Opdracht A
Som alle tussenkopjes op die in de tekst over de fiscale cijfers voor 2020 met een streepje beginnen.
Opdracht B
Vul de tekst over de fiscale cijfers voor 2020 graag aan met het volgende stuk, aansluitend op de laatste zin.

Te lezen fragment
----

Fiscale cijfers voor 2020
10/03/2020 - In de eerste maanden van het jaar publiceert de fiscus traditioneel de nieuwe fiscale cijfers als die geïndexeerd of op een andere manier aangepast moeten worden. Hieronder brengen we de belangrijkste cijfers uit de diverse berichten in het Staatsblad, op de website van de fiscus of uit circulaires voor u samen.
Aanslagjaar 2021, inkomstenjaar 2020
De grote tabel met geïndexeerde bedragen is gepubliceerd in het Staatsblad van 13 februari 2020. Onderaan dit artikel geven we een uittreksel, met enkele van de relevantste cijfers.
- Kadastrale inkomens
De indexeringscoëfficiënt van de kadastrale inkomens bedraagt 1,8492 voor inkomsten van 2020.
Die coëfficiënt moet ook gebruikt worden bij de berekening van het voordeel van alle aard voor het gratis gebruik van een woning
- Bedrijfswagens
Het voordeel van alle aard m.b.t. een firmawagen gaat dit jaar een klein beetje omlaag, omdat de referentie-CO2-uitstoot in de berekeningsformule aangepast wordt aan de evolutie van de gemiddelde uitstoot van het wagenpark (zie ook ons artikel “Belasting op bedrijfswagen gaat (opnieuw) omlaag i.p.v. omhoog”). De referentie-uitstoot voor inkomstenjaar 2020 bedraagt 91 g/km voor auto’s met dieselmotor en 111 g/km voor auto’s met benzinemotor.
- Notionele interestaftrek (aftrek voor risicokapitaal)
Voor aanslag jaar 2021 is nog geen officieel cijfer beschikbaar, maar we weten al dat het tarief negatief is. Dat wil zeggen dat de notionele interestaftrek in de praktijk niet van toepassing is voor grote vennootschappen. Voor kleine vennootschappen zou het tarief uitkomen op 0,408%.
- Materieel en outillage
De onroerende voorheffing op materieel en outillage in het Vlaams Gewest bedraagt 2,59% voor inkomsten van 2020 (voor de onroerende voorheffing is dat ook het aanslagjaar). Omdat het gewest niet bevoegd is om de indexering van de kadastrale inkomens af te schaffen, wordt hetzelfde effect op een onrechtstreekse manier bereikt door elk jaar de aanslagvoet in de onroerende voorheffing te verminderen en zo de jaarlijkse federale indexering te compenseren.

----

Lijst met gegevens
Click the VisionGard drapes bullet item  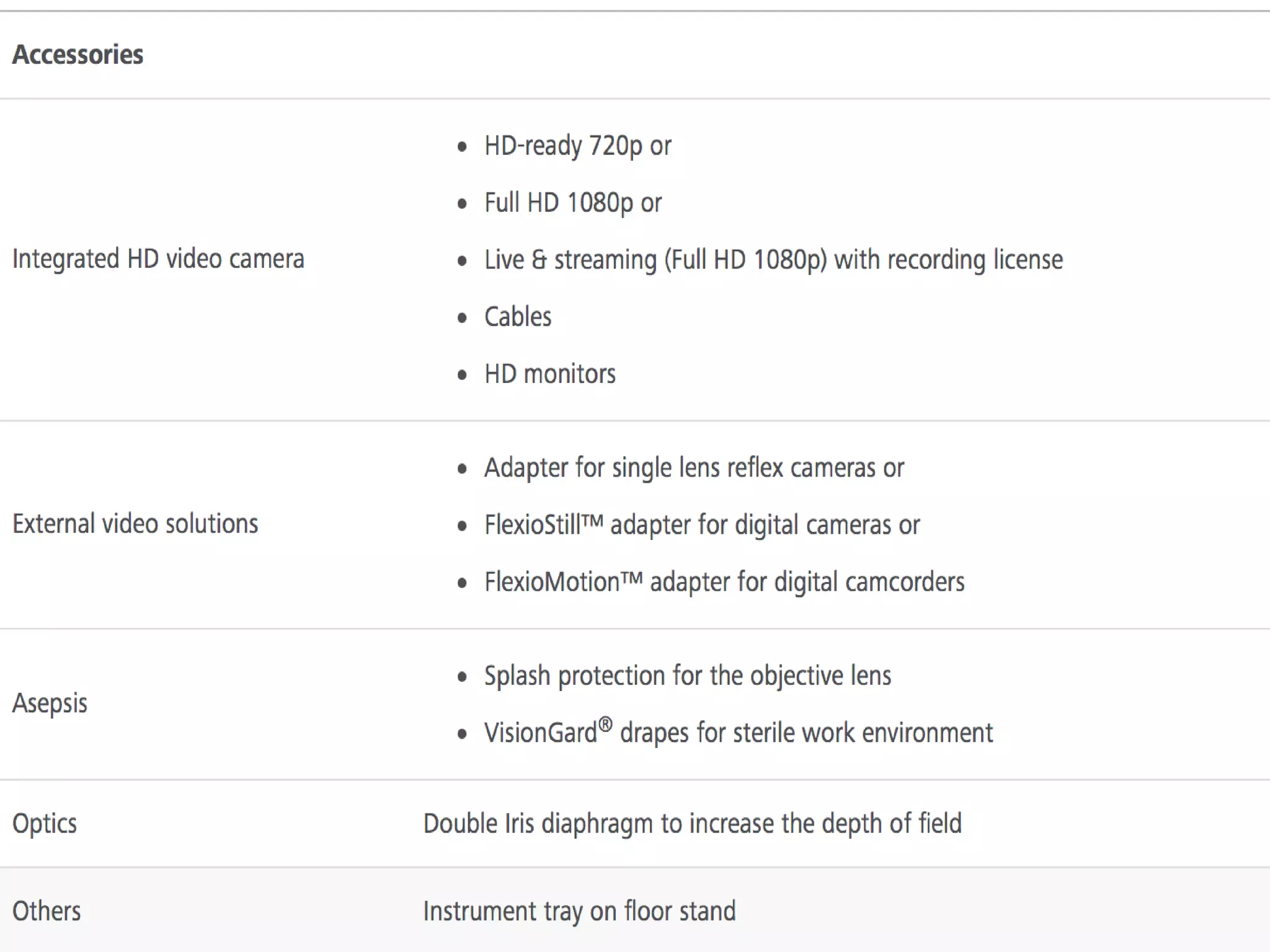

----

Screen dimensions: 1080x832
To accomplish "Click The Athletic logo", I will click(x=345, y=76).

----

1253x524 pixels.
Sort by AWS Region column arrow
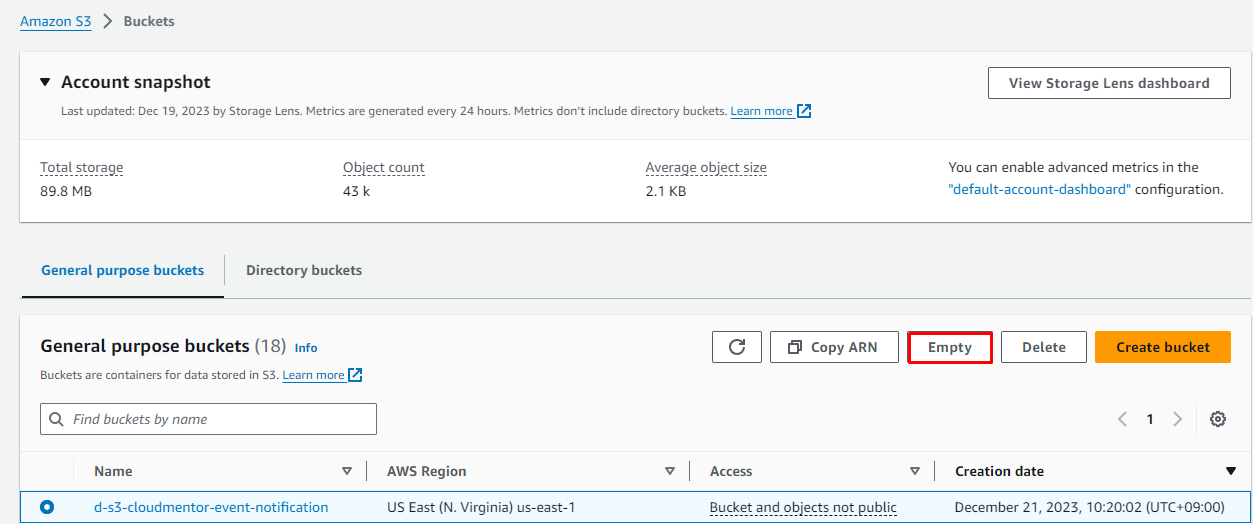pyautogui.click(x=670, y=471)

----

Resultaat A
- Kadastrale inkomens
- Bedrijfswagens
- Notionele interestaftrek (aftrek voor risicokapitaal)
- Materieel en outillage

Resultaat B
Ter herinnering: het basistarief voor de onroerende voorheffing (waarop de correctie voor materieel en outillage toegepast wordt) is twee jaar geleden verhoogd van 2,5% tot 3,97%. Omdat tegelijk de provinciale en gemeentelijke opcentiemen evenredig gedaald zijn, is er per saldo echter niets veranderd.
De nominale stijging van het specifieke tarief voor materieel en outillage van 1,73% in 2017 tot 2,59% nu, houdt dus geen belastingverhoging in. Integendeel: door het neutraliseren van de indexering kennen we opnieuw een daling in reële termen.
Aanslagjaar 2020, inkomstenjaar 2019
Enkele andere pas gepubliceerde bedragen betreffen aanslagjaar 2020 (inkomsten van 2019) en zijn dus al van belang voor de aangiften die binnen een paar maanden ingediend moeten worden.
- Motorbrandstofprijs
Als het te moeilijk is om alle bewijsstukken bij te houden waaruit blijkt wat men effectief uitgegeven heeft aan brandstof voor zijn auto, aanvaardt de fiscus dat de kosten berekend worden aan de hand van de gemiddelde officiële brandstofprijs. De fiscus heeft voor 2019 de volgende gemiddelde prijzen meegedeeld (incl. BTW):
- diesel: 1,5215 euro
- benzine 95 oct: 1,4733 euro (E10)
- benzine 98 oct: 1,5401 euro (E10)
- LPG: 0,5101 euro
- Rekening-courant
De fiscus publiceert elk jaar de referentierentevoeten waarmee het belastbare voordeel van alle aard van een goedkope of gratis lening berekend wordt. Vooral de “niet-hypothecaire leningen zonder vaste looptijd” zijn belangrijk omdat de referentierentevoet daarvan bepaalt hoe een voorschot in rekening-courant belast wordt. De referentierentevoet in kwestie bedraagt 8,78% voor voorschotten waarover men in 2019 heeft beschikt.
- Notionele interestaftrek (aftrek voor risicokapitaal)
Het tarief voor de notionele interestaftrek is opnieuw gedaald. Het bedraagt 0,726% voor aanslagjaar 2020. Voor kleine vennootschappen komt er nog een half percentpunt bij, zodat zij een tarief van 1,226% kunnen toepassen.
Tabel geïndexeerde bedragen (aanslagjaar 2021)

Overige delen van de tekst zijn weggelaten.